WHAT THE EXERCISE ASKS:
Copy out each line of the entries where the word "agent" is present.

DATA SECTION:
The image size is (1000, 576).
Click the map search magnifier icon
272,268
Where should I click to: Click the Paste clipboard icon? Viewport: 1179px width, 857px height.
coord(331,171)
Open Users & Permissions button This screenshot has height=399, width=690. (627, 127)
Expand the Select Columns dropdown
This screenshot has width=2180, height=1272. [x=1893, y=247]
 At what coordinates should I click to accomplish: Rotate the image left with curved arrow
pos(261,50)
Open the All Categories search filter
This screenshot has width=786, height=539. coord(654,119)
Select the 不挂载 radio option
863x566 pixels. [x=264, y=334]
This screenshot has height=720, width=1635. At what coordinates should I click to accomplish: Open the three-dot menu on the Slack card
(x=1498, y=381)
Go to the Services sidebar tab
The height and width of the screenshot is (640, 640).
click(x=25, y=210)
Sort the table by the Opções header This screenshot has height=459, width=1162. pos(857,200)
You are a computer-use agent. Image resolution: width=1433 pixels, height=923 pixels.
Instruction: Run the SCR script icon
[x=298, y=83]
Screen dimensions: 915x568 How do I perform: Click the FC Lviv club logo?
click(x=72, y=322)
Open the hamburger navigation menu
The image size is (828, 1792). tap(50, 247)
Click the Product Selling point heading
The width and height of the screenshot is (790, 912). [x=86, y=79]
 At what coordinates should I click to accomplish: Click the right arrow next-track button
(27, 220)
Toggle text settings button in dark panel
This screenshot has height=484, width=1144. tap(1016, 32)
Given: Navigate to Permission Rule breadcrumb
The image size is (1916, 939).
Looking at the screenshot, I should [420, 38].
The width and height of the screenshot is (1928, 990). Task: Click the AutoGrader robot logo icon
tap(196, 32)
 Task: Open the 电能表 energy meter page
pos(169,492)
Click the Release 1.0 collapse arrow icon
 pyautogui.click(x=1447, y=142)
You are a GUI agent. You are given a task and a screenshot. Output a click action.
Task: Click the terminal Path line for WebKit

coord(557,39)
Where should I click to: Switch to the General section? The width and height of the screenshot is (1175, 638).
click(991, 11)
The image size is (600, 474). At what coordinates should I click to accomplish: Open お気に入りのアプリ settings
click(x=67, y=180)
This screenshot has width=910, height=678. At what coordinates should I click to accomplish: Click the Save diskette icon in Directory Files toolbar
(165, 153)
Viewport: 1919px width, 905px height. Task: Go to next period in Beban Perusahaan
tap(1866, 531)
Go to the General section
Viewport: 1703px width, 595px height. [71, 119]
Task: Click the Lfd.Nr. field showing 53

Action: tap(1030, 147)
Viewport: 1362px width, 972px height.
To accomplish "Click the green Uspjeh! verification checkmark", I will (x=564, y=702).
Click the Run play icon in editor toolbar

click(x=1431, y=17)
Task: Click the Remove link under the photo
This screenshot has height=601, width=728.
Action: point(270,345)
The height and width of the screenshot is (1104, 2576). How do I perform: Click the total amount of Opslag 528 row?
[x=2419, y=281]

SOLUTION:
You are a computer-use agent. Image resolution: width=1433 pixels, height=923 pixels.
You are a GUI agent. You are given a task and a screenshot. Output a click action.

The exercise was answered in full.